When things don’t go our way, it is seductive to blame people, circumstances and events — to get stuck in the regrets and disappointments.
Most of us could benefit from looking back on hard times and asking ourselves how we can best reframe those experiences through a more accurate, appreciative, and positive lens. Remember that some gifts come wrapped in the most unlikely packages.
Some of the world’s greatest thinkers and leaders were told that they would never amount to anything or were labeled due to disabilities. Sir Richard Branson, founder of more than 100 companies in his Virgin empire and one of the world’s great philanthropists has dyslexia and performed poorly in school. He was criticized by his headmaster and eventually dropped out of school at age sixteen.
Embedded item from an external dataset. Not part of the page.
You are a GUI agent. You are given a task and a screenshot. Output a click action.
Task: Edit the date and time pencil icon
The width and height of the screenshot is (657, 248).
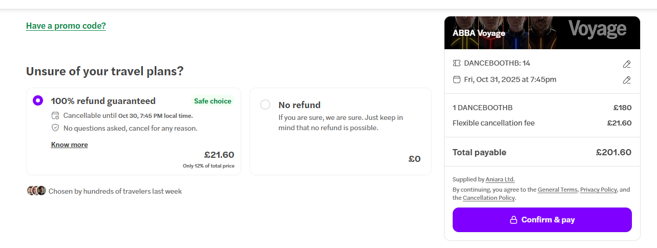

Both Thomas Edison, who still holds more patents than anyone, and Albert Einstein were allegedly kicked out of school and homeschooled by their mothers.
Shining a light on our dark and negative thoughts can lessen the shadows they cast and free us to make better choices. Often, it can be as simple as crossing to the sunny side of a street. Sometimes experiences we perceive as failures are opportunities that signal that our ego is in the driver’s seat rather than our authentic self. Our failures can be the turning points in our lives, revealing what our true purpose is.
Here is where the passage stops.